Against all common sense, against the screaming gravity of his primal nervous system, Cundieffe moved closer. Slitting his eyes, he walked into the warm, wet wind that streamed past him out of the occupied fridge. He stopped ten feet away from the doorway and peered more avidly than he intended into the dark until his eyes began to readjust.
Something filled the refrigerator from wall to wall, from the floor to the rows of hooks on tracks from which meat once hung.

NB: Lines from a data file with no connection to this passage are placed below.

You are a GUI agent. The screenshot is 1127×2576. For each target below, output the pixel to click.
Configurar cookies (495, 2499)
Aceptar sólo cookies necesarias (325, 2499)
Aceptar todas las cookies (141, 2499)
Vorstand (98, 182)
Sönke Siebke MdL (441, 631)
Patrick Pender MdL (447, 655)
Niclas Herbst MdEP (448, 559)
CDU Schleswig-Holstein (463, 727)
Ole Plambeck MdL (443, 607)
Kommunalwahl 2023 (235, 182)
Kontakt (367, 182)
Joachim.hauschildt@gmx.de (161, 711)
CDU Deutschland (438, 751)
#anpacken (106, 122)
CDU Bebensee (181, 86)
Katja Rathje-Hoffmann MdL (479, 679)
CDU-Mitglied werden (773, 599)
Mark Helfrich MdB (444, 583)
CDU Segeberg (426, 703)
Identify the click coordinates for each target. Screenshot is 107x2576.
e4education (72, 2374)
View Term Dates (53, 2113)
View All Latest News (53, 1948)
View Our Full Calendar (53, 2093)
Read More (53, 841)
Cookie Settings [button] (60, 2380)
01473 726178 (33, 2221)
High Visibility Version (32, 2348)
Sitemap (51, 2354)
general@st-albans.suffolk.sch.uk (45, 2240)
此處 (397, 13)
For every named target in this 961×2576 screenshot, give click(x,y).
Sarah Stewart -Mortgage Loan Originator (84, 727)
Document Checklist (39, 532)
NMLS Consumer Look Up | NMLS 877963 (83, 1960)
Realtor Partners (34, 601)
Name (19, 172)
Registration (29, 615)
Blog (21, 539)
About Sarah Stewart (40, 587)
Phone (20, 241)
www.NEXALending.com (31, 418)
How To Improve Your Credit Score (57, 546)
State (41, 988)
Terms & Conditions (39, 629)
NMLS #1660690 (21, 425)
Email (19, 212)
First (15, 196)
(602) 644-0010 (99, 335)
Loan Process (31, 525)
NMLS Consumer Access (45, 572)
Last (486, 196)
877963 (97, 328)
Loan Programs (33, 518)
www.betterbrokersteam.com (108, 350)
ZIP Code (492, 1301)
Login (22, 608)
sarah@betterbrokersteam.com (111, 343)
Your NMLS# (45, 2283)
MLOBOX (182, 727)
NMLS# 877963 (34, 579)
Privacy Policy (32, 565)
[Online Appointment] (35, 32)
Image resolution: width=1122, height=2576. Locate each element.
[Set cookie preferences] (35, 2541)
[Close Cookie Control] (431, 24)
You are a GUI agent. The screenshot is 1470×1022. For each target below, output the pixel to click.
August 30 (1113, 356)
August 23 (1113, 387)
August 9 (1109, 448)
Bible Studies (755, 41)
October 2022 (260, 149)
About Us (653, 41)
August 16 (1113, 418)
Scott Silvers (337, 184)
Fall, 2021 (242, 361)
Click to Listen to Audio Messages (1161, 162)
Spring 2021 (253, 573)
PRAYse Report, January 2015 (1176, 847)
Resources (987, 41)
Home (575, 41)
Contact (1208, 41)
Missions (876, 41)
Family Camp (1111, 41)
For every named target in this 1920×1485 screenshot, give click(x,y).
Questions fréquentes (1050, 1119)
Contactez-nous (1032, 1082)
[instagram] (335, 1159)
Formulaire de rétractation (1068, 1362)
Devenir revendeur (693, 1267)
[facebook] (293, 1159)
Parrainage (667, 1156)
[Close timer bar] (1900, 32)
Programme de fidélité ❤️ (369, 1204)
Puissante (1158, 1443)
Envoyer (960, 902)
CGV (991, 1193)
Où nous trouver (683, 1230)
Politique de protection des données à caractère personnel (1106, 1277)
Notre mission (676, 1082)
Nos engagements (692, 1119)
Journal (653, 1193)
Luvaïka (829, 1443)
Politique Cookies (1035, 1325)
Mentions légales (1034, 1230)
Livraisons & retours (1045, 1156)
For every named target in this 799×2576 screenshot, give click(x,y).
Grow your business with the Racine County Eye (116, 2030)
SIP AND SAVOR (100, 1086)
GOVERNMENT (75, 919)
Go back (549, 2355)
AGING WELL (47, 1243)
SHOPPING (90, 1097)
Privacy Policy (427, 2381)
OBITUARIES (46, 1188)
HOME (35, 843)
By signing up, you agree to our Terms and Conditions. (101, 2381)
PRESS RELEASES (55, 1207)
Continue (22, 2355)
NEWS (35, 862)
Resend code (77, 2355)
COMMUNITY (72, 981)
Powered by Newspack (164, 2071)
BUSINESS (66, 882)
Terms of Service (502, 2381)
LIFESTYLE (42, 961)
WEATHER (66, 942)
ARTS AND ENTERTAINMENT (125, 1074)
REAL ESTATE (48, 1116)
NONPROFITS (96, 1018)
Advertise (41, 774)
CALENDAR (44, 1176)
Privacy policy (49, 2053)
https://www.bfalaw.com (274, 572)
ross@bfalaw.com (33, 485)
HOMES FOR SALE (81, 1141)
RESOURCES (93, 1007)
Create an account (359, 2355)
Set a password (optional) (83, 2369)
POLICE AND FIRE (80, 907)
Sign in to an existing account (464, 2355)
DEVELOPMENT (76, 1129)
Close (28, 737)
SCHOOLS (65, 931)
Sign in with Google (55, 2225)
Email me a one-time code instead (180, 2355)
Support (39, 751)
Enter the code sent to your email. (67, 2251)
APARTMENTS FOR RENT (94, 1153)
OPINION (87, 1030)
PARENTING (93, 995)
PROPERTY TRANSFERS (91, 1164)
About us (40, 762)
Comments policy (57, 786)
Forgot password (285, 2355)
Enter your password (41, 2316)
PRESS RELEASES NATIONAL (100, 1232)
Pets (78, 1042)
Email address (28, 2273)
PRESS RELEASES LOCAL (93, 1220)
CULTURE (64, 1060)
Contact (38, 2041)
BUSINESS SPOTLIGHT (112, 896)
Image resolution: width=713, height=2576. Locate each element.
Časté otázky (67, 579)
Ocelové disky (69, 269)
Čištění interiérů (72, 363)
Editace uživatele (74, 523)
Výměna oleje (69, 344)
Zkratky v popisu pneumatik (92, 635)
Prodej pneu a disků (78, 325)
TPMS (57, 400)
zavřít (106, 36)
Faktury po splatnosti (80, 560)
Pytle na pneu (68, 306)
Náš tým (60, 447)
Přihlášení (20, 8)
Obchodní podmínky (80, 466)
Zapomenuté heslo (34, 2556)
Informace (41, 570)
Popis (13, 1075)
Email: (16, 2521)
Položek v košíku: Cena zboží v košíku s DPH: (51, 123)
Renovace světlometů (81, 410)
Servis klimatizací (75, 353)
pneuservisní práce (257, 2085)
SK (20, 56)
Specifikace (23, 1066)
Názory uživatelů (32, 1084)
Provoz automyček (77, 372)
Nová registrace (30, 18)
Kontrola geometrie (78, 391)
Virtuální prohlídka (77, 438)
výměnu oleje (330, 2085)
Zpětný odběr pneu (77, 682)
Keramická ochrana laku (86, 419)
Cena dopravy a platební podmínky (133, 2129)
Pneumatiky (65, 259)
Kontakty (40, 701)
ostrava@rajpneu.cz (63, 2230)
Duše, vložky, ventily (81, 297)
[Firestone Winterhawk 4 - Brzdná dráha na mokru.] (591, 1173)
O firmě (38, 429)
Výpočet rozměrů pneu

How far back the compartment went, he had no idea, but it was full of quivering, wheezing life.
Light glinted on mounds of excrement on the floor that reminded Cundieffe of owl droppings—tightly compacted, desiccated nuggets of bone and hair and sinew, the only indigestible elements of an entire mouse or mole, reduced to an almost mineral state by an exquisitely efficient digestive system. By the size and rough composition of the excreta before him, Cundieffe could not but conclude that each of the mounds had once been a whole beef cow. The Heilige Berg militia, or whoever they were now, had not butchered the cattle, but merely slaughtered and placed them in cold storage, so this thing had come through the wall and eaten them whole.
With a ghastly plosive noise and a monstrous gust of gaseous by-product, a fresh one was ejected by a mammoth sphincter and slid across the slime-slick floor to stop at Cundieffe's unsteady feet. He felt the floor, and the earth's crust beneath it, groan at the unbearable burden of the glutton. The thing almost exerted its own gravitational field, for it drew Cundieffe still nearer, though he felt as if any moment, it would sink into the molten mantle at the earth's core, and drag him, and the rest of Idaho, in after it.